On August 27, 1954, a unanimous three-judge panel of the Second Circuit Court of Appeals overturned his conviction on the grounds that the cross-examination about his alleged homosexuality had prejudiced the jury and the venue was improper. Judge Thomas Walter Swan wrote:

It is obvious that the cross-examination informed the jury that on several occasions after reenlistment the defendant had been charged with being, or suspected by military authorities or hospital doctors of being, a homosexualist. Neither by court martial nor by a civil court was he ever brought to trial and convicted on any charge of sodomy. Obviously such a charge was utterly irrelevant to the issue whether he had committed treason while a prisoner of war. But these highly inflammatory and prejudicial collateral and irrelevant charges were brought to the jury's attention. Nor was it done by accident or unintentionally.... That the facts so developed were so prejudicial as to constitute reversible error, if they were improperly admitted, is too plain for debate. They had no relevancy to charges on which he was being tried and were certain to degrade him in the eyes of the jury.

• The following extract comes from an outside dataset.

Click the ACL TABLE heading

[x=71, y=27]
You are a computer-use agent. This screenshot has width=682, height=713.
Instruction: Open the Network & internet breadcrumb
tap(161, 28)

Of the government's argument that the questioning was a legitimate way of testing Provoo's veracity, he wrote:

No authority has been cited which suggests that homosexuality indicates a propensity to disregard the obligation of an oath. The sole purpose and effect of this examination was to humiliate and degrade the defendant, and increase the probability that he would be convicted, not for the crime charged, but for his general unsavory character. Permitting it was error.

The error was plainly prejudicial. Indeed we can conceive of no accusation which could have been more degrading in the eyes of the jury nor more irrelevant to the issue of treason on which he was being tried.

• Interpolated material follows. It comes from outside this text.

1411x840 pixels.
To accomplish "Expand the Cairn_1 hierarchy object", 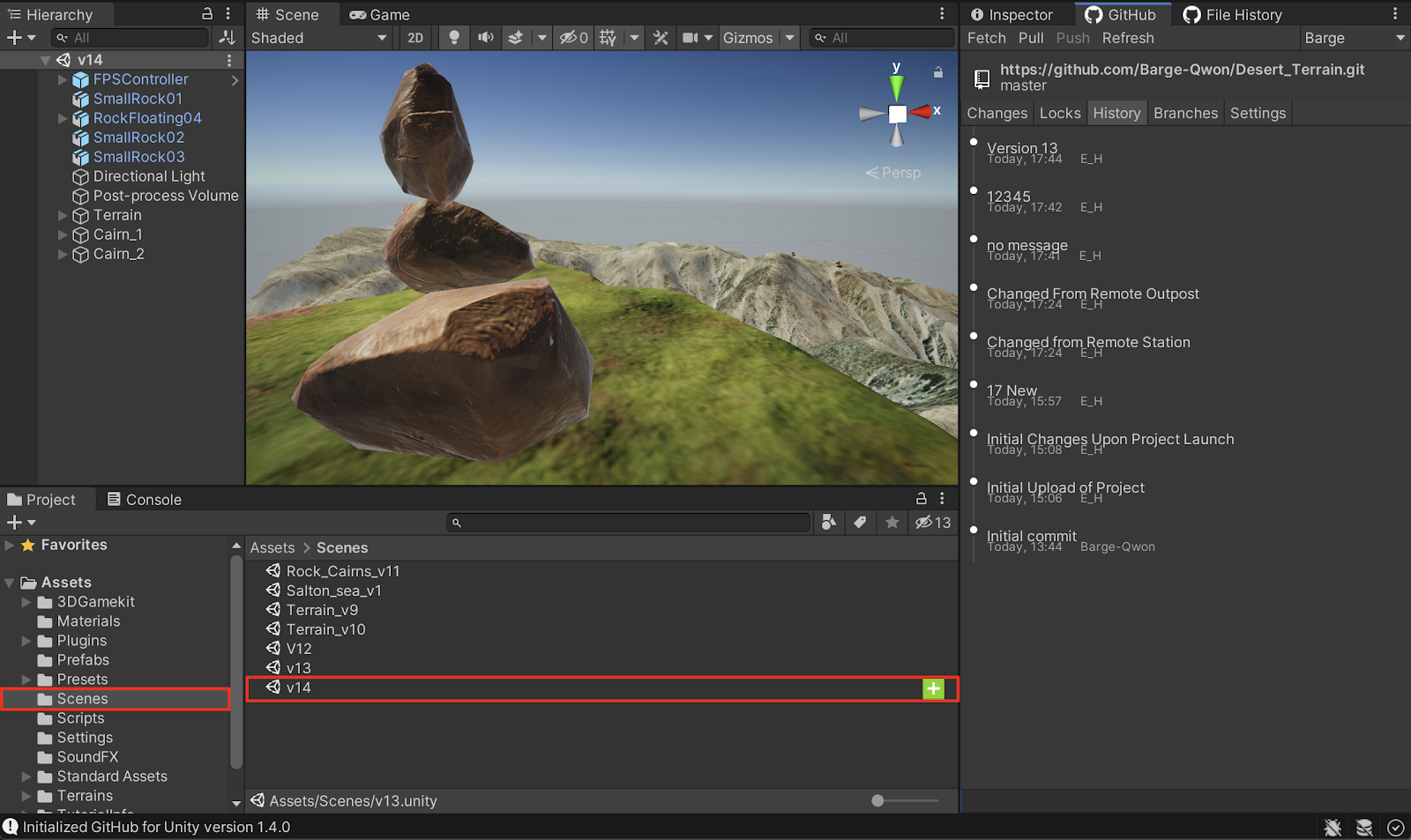I will pos(63,235).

The court also ruled that the Army had improperly brought Provoo to New York for discharge only so he could be arrested and charged there, when he should have been discharged, arrested, and tried in Maryland.

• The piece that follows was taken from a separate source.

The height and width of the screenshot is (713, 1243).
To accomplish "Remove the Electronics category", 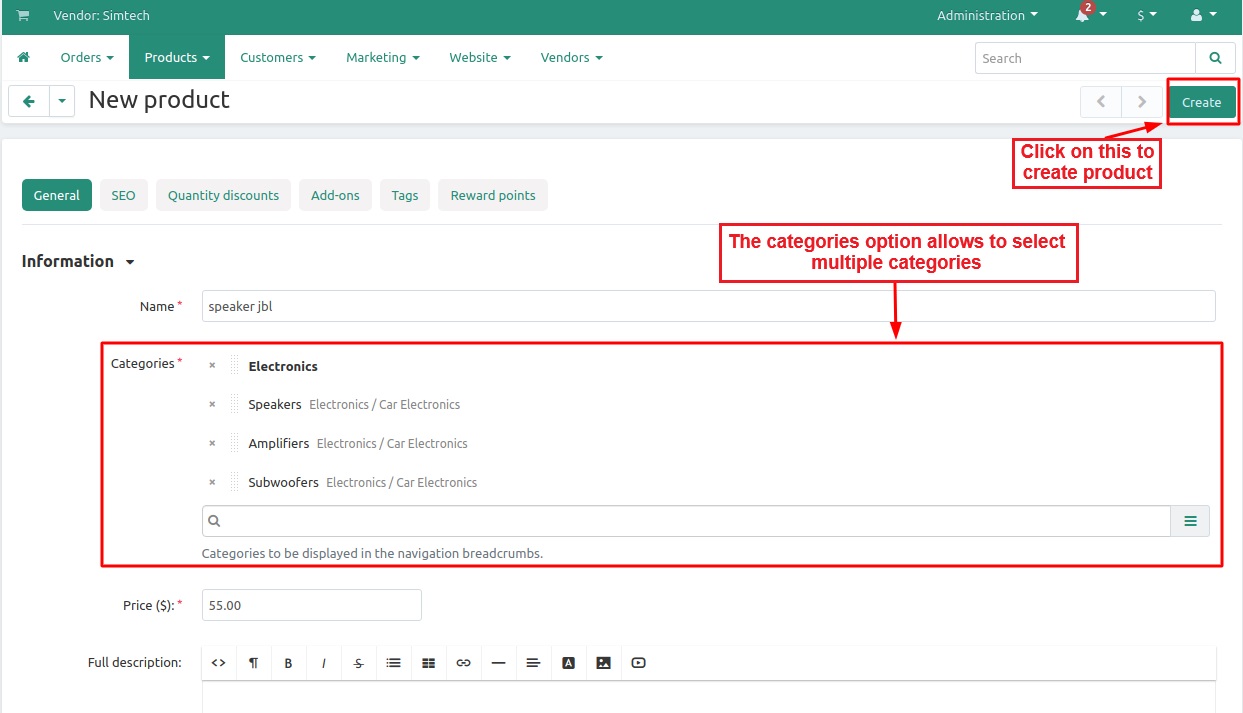I will point(212,366).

Because the sixty-nine witnesses at Provoo's trial had been scattered all over the country and General Wainright had died, the Department of Justice doubted that Provoo could be retried. He was indicted again by a federal grand jury in Maryland on October 27, 1954, but U.S. District Court Judge Roszel C. Thomsen dismissed the case in March 1955, stating that Provoo's right to a speedy trial under the Sixth Amendment to the U.S. Constitution had been abrogated. The court noted that Provoo had spent five years in prison and that the government was responsible for much of the delay and for the fact that the New York conviction had been overturned. The court cited documents that had become part of the record showing that the government had brought the case in New York because they thought they had a greater chance of winning a conviction there. The prosecution asked the U.S. Supreme Court to review the case, but that court upheld the lower court's ruling in a per curiam ruling without recorded dissent on October 17, 1955.

==Later years==
Provoo found it difficult to recover from being tried for treason. He said it felt like "towing a shipwreck" behind him. He settled in Baltimore, but had trouble holding down a job because of the publicity which had surrounded his trial. His wife divorced him. In September 1957, he was arrested in Lincoln, Nebraska, and pleaded guilty to a charge of contributing to the delinquency of a minor, a 16-year-old runaway boy from Maryland. He was sentenced on August 29, 1958, to three years in the men's reformatory.

After his release from prison, Provoo went to Japan to resume his Buddhist studies. At the Nichiren-shū Buddhist School, he was promoted to a high position, roughly equivalent to that of bishop in the Catholic Church. He returned to the United States to teach Buddhism, hoping to allow others to learn without having to relocate and learn Japanese as he had. In 1967 he settled on the island of Oahu where he led a Buddhist group. He later led a Buddhist group near the town of Pahoa on the Island of Hawaii. He also started up the non-profit Buddhist School of America. He built a small temple and some cabins. He lived there and usually had a few students living with him. As a Buddhist teacher, he went by the Buddhist name "Nichijo Shaka".

He died at Hilo Medical Center on August 28, 2001. His ashes were buried at the Hawaii Veteran's Cemetery No. 2.